Nous proposons ensuite une sémantique qui valide une propriété de propagation plus générale,
puis définissons une axiomatique et une procédure de décision pour fragment du langage qui
ne contient pas l'opérateur temporel 'until'.
Nous nous intéressons enfin à la notion de conformité d'un système vis à vis d'une politique de
sécurité spécifiée dans un tel langage. La première définition que nous proposons est une
version faible de la conformité que l'on nomme compatibilité. Nous restreignons ensuite le
langage afin définir une version plus forte de la conformité, et proposons un algorithme pour
vérifier la conformité d'un système vis à vis d'une politique.
ABSTRACT :
In order to formally specify a security policy, it is natural to reason about time on the one hand,
and obligations, permissions, and prohibitions on the other hand. Indeed, we have to express for
instance the permission to access a resource for a certain period, the obligation to release a
resource before a deadline, or the prohibition to execute a task for a too long period. Temporal
and deontic logics seem well suited to specify such concepts. In this thesis, we study how to
combine these logics.
Firstly, we study the product of linear temporal logic and standard deontic logic, and define
obligation with deadline in this context. It has to satisfy a property called propagation property:
while it is not fulfilled, it is propagated to the next instant. We then propose a more general
propagation property, and propose a semantics to validate it. For the until-free fragment of our
logic, we define an axiomatics and a tableaux-like decision procedure.

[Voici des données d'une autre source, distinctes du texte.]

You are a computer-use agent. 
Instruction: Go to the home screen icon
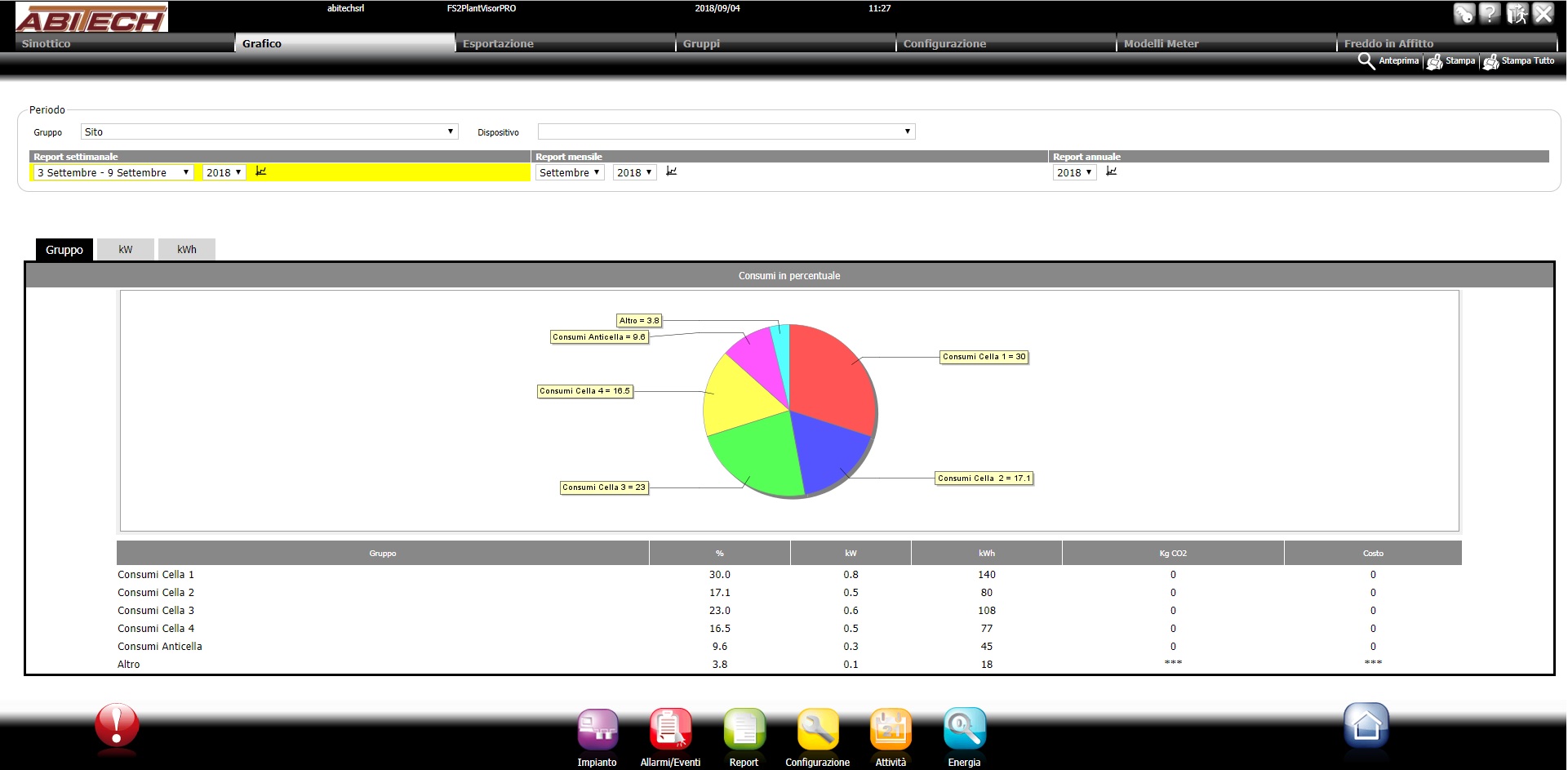(1366, 725)
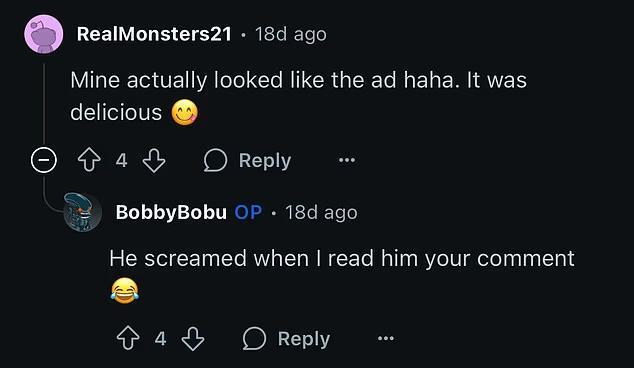Click the vote count on RealMonsters21's comment

pos(121,161)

Lastly, we investigate the notion of compliance of a system with respect to a policy specified in
such a language. The first definition we come up with is a weak version of compliance called
compatibility. For a new fragment of our logic, we adapt the Büchi approach of Vardi and Wolper
to decide whether a system is compliant with a policy. We then restrict again the language so
that we can define a stronger version of compliance. Actually, a careful analysis shows the
necessity to refine the notion of compliance into 5 different diagnostic cases which give 'levels of
compliance'. We provide an algorithm to establish this diagnostic.